Eissport? Ja! – Aber nicht zu Lasten Aller!

In den Augen der FDP-Fraktion ist es nicht Aufgabe der Stadt, ein Stadion für den Profieissport zu bauen. Der ESVK ist ein Wirtschaftsbetrieb mit Einnahmen und Ausgaben. Um seinen Profisport weiterhin betreiben zu können, benötigt der ESVK natürlich Standards, die von der DEL vorgeschrieben sind. Den Profibetrieb und die Voraussetzungen dafür sollte das Unternehmen ESVK aber zumindest größtenteils selbst finanzieren können. Es darf nicht sein, dass die Stadt Kaufbeuren dafür enorme Summen an Steuergeldern aller Kaufbeurer aufbringen muss.

Wo bleibt die Eigeninitiative des ESVK, um dieses Vorhaben selbst mit zu finanzieren? Das Engagement beläuft sich bis jetzt größtenteils auf Polemik, Demonstrationen, Leserbriefe und Drohungen gegen die Initiative des Bürgerbegehrens und seine Unterstützer.
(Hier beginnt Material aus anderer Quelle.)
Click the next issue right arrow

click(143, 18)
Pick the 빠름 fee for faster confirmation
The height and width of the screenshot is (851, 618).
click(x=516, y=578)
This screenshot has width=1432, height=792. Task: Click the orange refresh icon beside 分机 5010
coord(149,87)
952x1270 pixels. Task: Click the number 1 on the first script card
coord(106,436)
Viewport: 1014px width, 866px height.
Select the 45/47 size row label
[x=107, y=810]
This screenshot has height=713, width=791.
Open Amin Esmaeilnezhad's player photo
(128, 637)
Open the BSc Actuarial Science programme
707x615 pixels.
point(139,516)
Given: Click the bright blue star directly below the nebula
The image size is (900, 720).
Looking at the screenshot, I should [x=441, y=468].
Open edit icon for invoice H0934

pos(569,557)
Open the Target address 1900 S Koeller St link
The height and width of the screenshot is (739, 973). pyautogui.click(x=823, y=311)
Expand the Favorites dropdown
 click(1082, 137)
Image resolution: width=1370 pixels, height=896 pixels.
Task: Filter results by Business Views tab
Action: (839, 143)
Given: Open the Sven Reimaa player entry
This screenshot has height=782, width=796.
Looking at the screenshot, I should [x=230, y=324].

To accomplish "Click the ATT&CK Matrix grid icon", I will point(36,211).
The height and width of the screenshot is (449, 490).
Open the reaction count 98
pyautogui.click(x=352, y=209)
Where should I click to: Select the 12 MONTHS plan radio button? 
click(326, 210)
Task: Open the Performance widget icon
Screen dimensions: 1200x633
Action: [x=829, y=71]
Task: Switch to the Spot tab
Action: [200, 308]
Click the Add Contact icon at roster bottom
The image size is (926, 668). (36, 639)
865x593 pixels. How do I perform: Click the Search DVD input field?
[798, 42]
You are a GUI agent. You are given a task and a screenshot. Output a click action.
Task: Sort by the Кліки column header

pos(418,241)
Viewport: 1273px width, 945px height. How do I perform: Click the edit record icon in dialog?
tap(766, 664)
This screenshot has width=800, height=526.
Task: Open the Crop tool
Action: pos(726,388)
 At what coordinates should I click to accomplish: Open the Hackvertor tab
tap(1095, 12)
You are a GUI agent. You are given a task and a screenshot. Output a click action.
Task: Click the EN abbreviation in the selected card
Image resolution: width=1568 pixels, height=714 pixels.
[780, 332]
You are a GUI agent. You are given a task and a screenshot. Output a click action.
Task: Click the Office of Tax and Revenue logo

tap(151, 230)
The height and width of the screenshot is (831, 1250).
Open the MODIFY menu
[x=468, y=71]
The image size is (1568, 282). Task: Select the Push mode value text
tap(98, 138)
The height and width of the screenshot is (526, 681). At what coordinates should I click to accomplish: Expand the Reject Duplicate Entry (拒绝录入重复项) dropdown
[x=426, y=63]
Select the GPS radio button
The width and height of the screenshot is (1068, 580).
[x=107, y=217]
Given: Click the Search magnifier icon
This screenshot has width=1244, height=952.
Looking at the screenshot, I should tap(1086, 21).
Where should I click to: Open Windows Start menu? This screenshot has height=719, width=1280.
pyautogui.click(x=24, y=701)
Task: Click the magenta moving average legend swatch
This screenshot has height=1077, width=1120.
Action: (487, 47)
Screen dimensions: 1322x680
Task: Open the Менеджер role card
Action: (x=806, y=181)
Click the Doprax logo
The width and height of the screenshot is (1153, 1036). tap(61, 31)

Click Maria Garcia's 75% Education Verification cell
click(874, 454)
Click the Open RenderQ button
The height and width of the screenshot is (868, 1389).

Die Stadt kann es sich schlichtweg nicht leisten, ein Stadion für geschätzte 20 Millionen zu bauen, ohne das Geld an anderer Stelle einzusparen. Wir haben so viele dringende Pflichtaufgaben in den nächsten Jahren zu erledigen: Die Sanierung bzw. der Neubau des Jakob-Brucker-Gymnasiums, die Erweiterung des Feuerwehr-Gerätehauses, die Sanierung der Fußgängerzone und zweier Brücken, die Neubauten der Turnhalle der Beethovenschule und der Mensa für die Sophie-la-Roche-Realschule. Nicht zu vergessen: die zahlreichen freiwilligen Leistungen – etwa für Schwimmbäder, Volkshochschule, Kulturförderung, Vereine und vieles mehr.

Sollte es zum Bau eines Profieisstadions kommen, ausschließlich getragen von der Stadt Kaufbeuren, wären die nächsten Haushalte der nächsten Jahre geprägt sein von enormen Sparmaßnahmen, Investitionsstau, Reduzierung von Budgets und Kürzungen bei freiwilligen Leistungen.

Man muss bei dieser Entscheidung an alle Bürger Kaufbeurens denken!